The Debian OpenSSL vulnerability apparently went unnoticed for well over a year. Why is it that crackers and script kiddies never found it and/or exploited it?

Over the weekend, I've been thinking about last week's disclosure concerning Debian's OpenSSL package, which in effect stated that all keys and certificates generated by this compromised code have been trivially crackable since late 2006.

There's a pretty good subjective analysis of the nature of the error on Ben Laurie's blog (thanks, Rich), and of course the Debian crew itself has done a fairly good job of writing up the issue.

The scope of this vulnerability is pretty wide, and the ease with which a weak key can be compromised is significant. Ubuntu packaged up a weak key detector script containing an 8MB data block which, I'm told, included every single possible key value that the Debian OpenSSL package could conceivably create.

The question that kept cropping up for me is: This one-line code change apparently went unnoticed for well over a year. Why is it that crackers and script kiddies never found it and/or exploited it? Numerous exploits on Microsoft Windows would have required far more scrutiny and creativity than this one. Given the rewards involved for 0-day exploits, especially in creating platforms for cross-site scripting attacks, why is it nobody bothered to exploit this?

My hypothesis - sorry, my speculation is this: People at every stage of the production process and everywhere else in the system trusted that the others were doing their job competently. This includes crackers and others with a vested interest in compromising the code. I should exclude from this list those who might have a reasonable motivation to exploit the vulnerability with stealth and to leave no traces. If, however, even they didn't notice the danger presented by this tiny but fundamental change in the code base, well my point becomes stronger.

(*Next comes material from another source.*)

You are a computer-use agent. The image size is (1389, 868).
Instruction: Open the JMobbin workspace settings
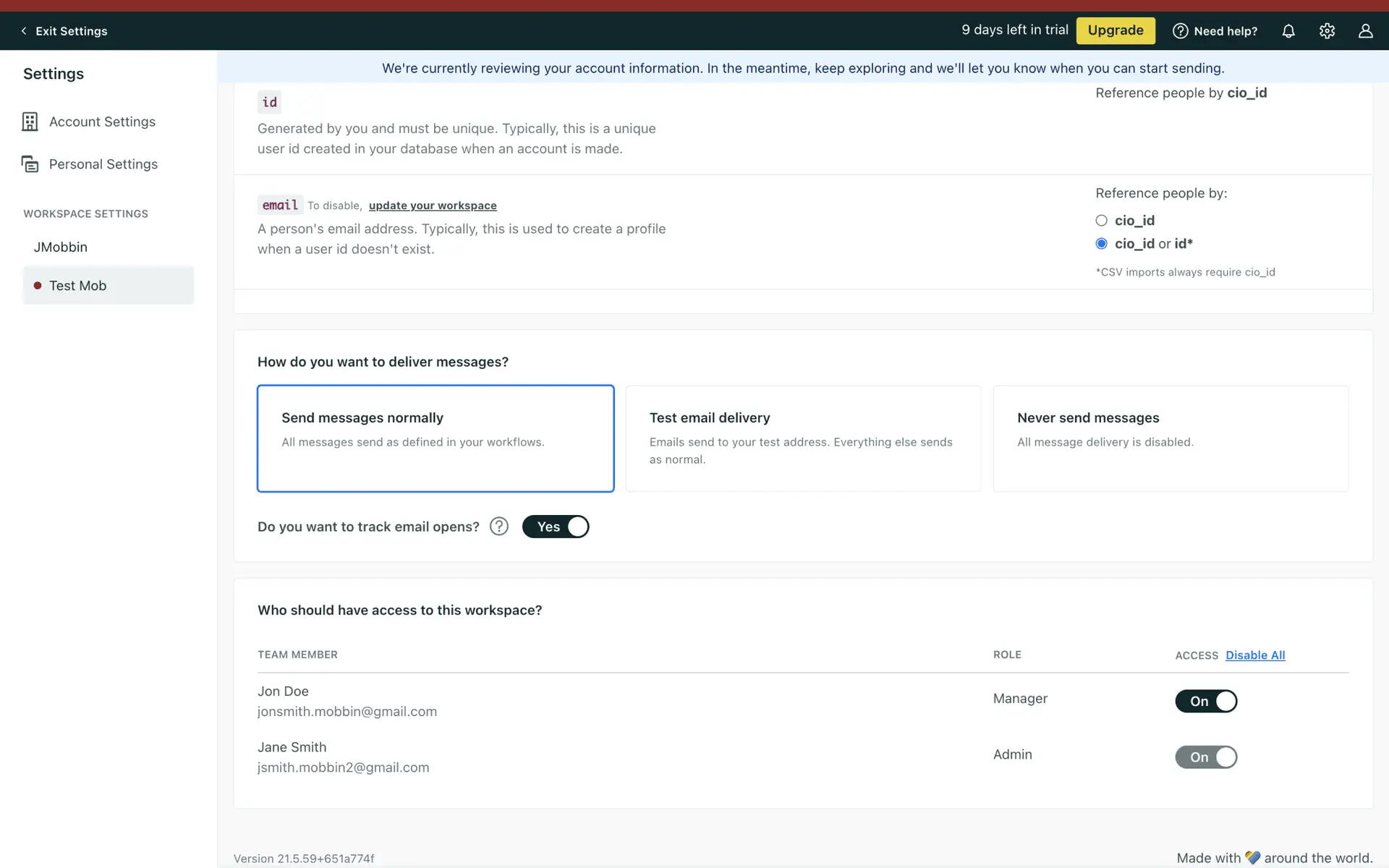click(61, 247)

The change itself was small, but not really obscure. It was located, after all, in the function that feeds random data into the encryption process. As Ben Laurie states in his blog, if any of the OpenSSL members had actually looked at the final patch, they would almost certainly have noticed immediately that it was non-optimal.

In all this time, apparently, nobody using Debian's OpenSSL package has actually (or adequately) tested to see whether the Debian flavour of OpenSSL was as strong as it was supposed to be. That level of trust is nothing short of astounding. If in fact malware authors were guilty of investing the same trust in the software, then I'd venture to state that there's a fundamental lesson to be learned here about human nature, and learning that lesson benefits the attacker far more than the defender:

Probe the most trusted processes first, because if you find vulnerabilities, they will yield the greatest results for the least effort.

P.S. Offhand, there's one circumstance that I think could undermine the credibility of this speculation, and that's if there's any link between this report of an attack that compromised not less than 10,000 servers and the recent discovery of the Debian OpenSSL vulnerability.